◆ DIRECTIONS FOR THIS TASK
Write out only the tail of the records, beginning at the line containing "This screenshot has width=1532, height=784." and including the last line, exactly as written.

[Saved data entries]
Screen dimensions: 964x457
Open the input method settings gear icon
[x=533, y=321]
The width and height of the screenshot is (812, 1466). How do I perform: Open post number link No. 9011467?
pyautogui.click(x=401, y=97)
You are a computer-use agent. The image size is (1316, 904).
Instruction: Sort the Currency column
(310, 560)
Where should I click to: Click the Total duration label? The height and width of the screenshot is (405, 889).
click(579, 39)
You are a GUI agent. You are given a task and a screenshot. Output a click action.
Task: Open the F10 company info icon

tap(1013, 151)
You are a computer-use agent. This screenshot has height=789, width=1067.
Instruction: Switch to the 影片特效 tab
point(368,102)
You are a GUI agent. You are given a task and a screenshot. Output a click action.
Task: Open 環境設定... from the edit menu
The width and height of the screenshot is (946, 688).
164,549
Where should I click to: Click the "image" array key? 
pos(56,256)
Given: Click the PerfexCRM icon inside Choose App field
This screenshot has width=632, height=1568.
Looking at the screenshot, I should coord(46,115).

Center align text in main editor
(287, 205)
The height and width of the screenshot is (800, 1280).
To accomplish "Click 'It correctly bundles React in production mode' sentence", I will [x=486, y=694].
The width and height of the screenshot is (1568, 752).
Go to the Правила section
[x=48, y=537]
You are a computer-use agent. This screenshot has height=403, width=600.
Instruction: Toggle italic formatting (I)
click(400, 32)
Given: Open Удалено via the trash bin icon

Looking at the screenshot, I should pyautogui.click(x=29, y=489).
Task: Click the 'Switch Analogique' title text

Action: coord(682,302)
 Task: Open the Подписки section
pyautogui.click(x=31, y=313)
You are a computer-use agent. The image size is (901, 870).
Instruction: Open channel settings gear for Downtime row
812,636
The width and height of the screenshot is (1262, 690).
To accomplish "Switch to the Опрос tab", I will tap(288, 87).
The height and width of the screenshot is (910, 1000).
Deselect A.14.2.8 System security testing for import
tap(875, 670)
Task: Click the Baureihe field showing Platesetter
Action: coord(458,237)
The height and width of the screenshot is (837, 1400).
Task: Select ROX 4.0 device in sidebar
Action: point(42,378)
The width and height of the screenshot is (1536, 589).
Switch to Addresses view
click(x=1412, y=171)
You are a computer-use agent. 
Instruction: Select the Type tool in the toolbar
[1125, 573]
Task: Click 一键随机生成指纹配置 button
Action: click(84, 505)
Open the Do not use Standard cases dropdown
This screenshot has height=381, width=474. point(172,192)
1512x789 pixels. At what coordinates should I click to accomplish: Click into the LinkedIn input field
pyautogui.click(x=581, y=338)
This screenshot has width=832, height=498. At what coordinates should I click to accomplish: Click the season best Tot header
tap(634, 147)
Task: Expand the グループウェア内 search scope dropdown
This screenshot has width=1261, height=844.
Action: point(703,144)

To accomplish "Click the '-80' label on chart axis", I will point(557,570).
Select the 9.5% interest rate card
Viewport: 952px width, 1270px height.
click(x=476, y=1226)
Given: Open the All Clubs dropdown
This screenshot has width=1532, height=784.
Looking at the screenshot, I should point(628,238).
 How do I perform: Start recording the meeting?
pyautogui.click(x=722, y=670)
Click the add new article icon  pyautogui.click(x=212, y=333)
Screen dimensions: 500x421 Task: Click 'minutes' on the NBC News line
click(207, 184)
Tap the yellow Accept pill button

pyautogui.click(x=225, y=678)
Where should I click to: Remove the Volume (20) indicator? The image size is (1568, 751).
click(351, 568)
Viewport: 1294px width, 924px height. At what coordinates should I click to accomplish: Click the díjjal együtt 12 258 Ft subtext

◆ EXERCISE OUTPUT
This screenshot has width=1532, height=784.
Looking at the screenshot, I should point(628,238).
 How do I perform: Start recording the meeting?
pyautogui.click(x=722, y=670)
Click the add new article icon  pyautogui.click(x=212, y=333)
Screen dimensions: 500x421 Task: Click 'minutes' on the NBC News line
click(207, 184)
Tap the yellow Accept pill button

pyautogui.click(x=225, y=678)
Where should I click to: Remove the Volume (20) indicator? The image size is (1568, 751).
click(351, 568)
Viewport: 1294px width, 924px height. At what coordinates should I click to accomplish: Click the díjjal együtt 12 258 Ft subtext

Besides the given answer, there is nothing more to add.